El libro de Rachel Carson tuvo un efecto inmediato. El DDT se prohibió, pero fue una victoria breve y engañosa. A lo largo de los años se han desarrollado plaguicidas que se presentan siempre como más efectivos y respetuosos con el medio. Pero se trata, explica Dave Goulson, de un espejismo inventado por los publicitarios y los departamentos de relaciones públicas. Algunos de los productos más usados hoy son miles de veces más tóxicos que el DDT, y su volumen ha ido aumentando según se extendía la agricultura intensiva de los monocultivos de cereales, de soja, de aceite de palma. Es una agricultura que se basa por igual en los plaguicidas y en los fertilizantes químicos, y que exige la destrucción acelerada de los hábitats naturales y de la diversidad de plantas y flores silvestres de las que dependen los insectos.

Talar un bosque para dedicarlo a la agricultura industrial es tan razonable como quemar una obra maestra de la pintura para calentar un plato de comida, dice E. O. Wilson. En los últimos decenios las poblaciones de insectos se han derrumbado calamitosamente en muchas partes del mundo. El colapso de las colonias de abejas empezó a ser noticia hace unos 10 o 15 años, sobre todo en Estados Unidos, por la amenaza inmediata que significaba para la producción agrícola en California y en Florida, dependiente de la polinización que esos insectos vienen llevando puntualmente a cabo desde muchos millones antes de que los primeros homínidos empezaran a caminar sobre la tierra, mucho antes de los mamíferos y los dinosaurios. Los insectos fecundan las plantas, hacen fértil la tierra, alimentan animales de los que nos alimentamos nosotros, ocupan espacios fundamentales en la complejidad de todos los ecosistemas que sostienen la vida. A nosotros nos parecen innumerables, o molestos, o repulsivos, o tan irrelevantes que ni advertimos su existencia. Pero lo cierto es que, según estudios que Dave Goulson cita o en los que ha participado él mismo, su declive global puede llegar en muchos casos hasta el 90% y en bastantes especies a una completa extinción. Las cifras son menos aterradoras que el ritmo de la caída. Proliferan especies favorecidas por la aglomeración humana y el cambio climático, como garrapatas y cucarachas, y desaparecen muchas otras de las que no llegaremos nunca a saber que habían existido, en lo más espeso de los bosques tropicales aniquilados por bulldozers y sierras mecánicas.
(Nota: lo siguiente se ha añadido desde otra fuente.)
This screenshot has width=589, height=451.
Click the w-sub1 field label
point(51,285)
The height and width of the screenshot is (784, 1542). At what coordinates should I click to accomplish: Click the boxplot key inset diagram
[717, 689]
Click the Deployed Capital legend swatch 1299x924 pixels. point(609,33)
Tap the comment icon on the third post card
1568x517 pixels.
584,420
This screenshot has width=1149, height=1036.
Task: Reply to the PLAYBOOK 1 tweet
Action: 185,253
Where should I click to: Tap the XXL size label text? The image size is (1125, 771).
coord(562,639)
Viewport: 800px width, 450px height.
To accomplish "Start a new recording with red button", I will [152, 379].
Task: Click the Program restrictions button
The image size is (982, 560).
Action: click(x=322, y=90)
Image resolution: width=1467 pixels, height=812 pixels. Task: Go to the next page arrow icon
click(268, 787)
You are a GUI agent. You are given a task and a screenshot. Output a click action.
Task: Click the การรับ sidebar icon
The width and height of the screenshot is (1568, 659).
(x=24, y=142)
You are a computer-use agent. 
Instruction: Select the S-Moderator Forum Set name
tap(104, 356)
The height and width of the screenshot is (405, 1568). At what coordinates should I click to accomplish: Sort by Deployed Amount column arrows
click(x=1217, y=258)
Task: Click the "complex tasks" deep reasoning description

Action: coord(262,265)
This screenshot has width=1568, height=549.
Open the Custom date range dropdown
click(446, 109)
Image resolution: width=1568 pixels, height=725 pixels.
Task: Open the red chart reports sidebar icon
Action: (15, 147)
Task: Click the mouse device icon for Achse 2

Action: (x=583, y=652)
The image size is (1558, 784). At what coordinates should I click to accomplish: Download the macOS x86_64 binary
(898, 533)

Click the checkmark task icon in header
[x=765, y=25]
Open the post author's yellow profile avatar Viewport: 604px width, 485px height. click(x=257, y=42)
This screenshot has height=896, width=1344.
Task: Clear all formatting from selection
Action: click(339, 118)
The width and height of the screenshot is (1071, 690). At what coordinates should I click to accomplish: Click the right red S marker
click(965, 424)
Pero Dave Goulson no lamenta solo la desaparición de los insectos por el perjuicio que puede causar a los seres humanos, ni su mensaje es apocalíptico. Los mejores pasajes de Silent Earth son los dedicados a la rareza y la maravilla de esas especies de animales que parecen ejemplos de vida extraterrestre. Y su actitud no es de capitulación, sino de militancia: es posible cambiar las leyes y las costumbres, establecer otra relación no depredadora ni destructiva con el mundo natural, usar todas las herramientas de la ciencia y de la técnica en beneficio del bien de la mayoría y no de empresas gigantes dedicadas a esquilmar la tierra. Los insectos, las plantas, las bacterias, los hongos, los pájaros, nos rodean como una comunidad en la que cada uno sostiene a todos los demás y sobre la cual nosotros no tenemos ningún derecho de soberanía, igual que no tenemos ningún derecho a volver inhabitable el mundo para nuestros descendientes.